> Required work
Scan the material and copy every line in which "will" appears.
☆ ☆ ☆ ☆
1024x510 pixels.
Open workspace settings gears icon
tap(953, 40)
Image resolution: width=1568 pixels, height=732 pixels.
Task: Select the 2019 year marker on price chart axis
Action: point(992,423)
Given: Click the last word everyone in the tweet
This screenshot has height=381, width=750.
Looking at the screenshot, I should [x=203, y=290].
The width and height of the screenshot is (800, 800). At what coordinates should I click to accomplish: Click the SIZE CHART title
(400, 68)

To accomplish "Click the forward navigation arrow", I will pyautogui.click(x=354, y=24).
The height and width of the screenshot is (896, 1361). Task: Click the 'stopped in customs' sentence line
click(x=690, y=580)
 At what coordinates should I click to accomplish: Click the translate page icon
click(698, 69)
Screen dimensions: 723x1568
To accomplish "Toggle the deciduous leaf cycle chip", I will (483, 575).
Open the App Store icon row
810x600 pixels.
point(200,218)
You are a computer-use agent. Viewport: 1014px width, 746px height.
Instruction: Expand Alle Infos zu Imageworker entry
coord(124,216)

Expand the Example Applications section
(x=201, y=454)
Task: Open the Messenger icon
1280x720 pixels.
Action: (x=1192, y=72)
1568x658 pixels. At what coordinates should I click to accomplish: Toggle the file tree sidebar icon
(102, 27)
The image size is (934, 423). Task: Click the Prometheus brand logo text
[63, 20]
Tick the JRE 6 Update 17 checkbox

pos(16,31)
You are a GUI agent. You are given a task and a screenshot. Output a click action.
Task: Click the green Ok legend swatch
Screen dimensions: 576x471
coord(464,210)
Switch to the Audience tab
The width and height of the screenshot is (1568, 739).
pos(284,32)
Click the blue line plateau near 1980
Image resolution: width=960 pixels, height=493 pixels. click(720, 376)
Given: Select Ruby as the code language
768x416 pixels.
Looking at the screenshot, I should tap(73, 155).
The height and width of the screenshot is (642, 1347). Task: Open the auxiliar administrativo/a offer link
☆ ☆ ☆ ☆
> Your response
To accomplish "Click the forward navigation arrow", I will pyautogui.click(x=354, y=24).
To accomplish "Toggle the deciduous leaf cycle chip", I will (483, 575).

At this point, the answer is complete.